**To do:**
Answer these from the Anta Assembly constituency text:
1. In what year was the constituency established?
2. Who is the incumbent member, and which party does he belong to?
3. How many Legislative Assembly constituencies does Rajasthan have?

**Supplied passage:**

---

Constituency details
- Country: India
- Region: North India
- State: Rajasthan
- District: Baran
- Lok Sabha constituency: Jhalawar-Baran
- Established: 2008
- Total electors: 217,028
- Reservation: None

Member of Legislative Assembly
- 16th Rajasthan Legislative Assembly
- Incumbent Pramod Jain Bhaya
- Party: INC
- Elected year: 2025

= Anta Assembly constituency =

Legislative Assembly constituency in Rajasthan State, India

Anta Assembly constituency is one of the 200 Legislative Assembly constituencies of Rajasthan state in India.

It is part of Baran district.

---

**Data excerpts:**
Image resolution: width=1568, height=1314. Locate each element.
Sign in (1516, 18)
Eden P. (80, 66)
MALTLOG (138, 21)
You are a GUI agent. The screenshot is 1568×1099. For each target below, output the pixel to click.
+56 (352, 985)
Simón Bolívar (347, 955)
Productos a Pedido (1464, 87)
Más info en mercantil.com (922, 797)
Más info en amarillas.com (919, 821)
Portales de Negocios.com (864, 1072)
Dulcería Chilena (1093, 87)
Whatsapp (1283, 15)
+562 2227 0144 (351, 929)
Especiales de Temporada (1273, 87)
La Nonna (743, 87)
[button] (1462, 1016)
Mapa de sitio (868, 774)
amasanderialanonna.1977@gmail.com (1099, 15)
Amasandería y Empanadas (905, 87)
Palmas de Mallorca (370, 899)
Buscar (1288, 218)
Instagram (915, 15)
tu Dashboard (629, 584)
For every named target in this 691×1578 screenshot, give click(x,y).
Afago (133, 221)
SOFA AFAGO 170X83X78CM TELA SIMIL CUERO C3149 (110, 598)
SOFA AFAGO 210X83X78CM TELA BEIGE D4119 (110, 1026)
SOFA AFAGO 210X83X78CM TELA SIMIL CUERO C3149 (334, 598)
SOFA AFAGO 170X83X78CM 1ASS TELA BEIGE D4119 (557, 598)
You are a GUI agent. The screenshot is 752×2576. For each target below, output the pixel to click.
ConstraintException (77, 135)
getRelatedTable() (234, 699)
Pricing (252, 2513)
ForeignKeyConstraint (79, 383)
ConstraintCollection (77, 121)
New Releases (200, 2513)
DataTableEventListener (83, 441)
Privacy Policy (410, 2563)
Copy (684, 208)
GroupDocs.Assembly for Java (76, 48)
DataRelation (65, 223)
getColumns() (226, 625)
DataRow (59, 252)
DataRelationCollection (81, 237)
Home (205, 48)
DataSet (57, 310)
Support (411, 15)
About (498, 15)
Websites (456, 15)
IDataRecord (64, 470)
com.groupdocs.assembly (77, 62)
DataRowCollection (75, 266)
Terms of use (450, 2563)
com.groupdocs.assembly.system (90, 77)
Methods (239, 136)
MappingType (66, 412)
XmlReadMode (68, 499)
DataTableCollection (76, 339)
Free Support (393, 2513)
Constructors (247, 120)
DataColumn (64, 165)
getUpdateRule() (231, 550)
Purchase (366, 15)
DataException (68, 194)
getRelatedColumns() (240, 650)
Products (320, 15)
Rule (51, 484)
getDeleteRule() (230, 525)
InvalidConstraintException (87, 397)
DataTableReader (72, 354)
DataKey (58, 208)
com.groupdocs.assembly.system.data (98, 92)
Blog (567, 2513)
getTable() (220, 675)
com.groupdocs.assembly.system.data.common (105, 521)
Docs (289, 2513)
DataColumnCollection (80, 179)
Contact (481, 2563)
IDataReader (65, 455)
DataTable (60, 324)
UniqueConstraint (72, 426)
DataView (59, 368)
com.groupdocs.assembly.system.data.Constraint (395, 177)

---

**Your response:**
1. 2008
2. Pramod Jain Bhaya, INC
3. 200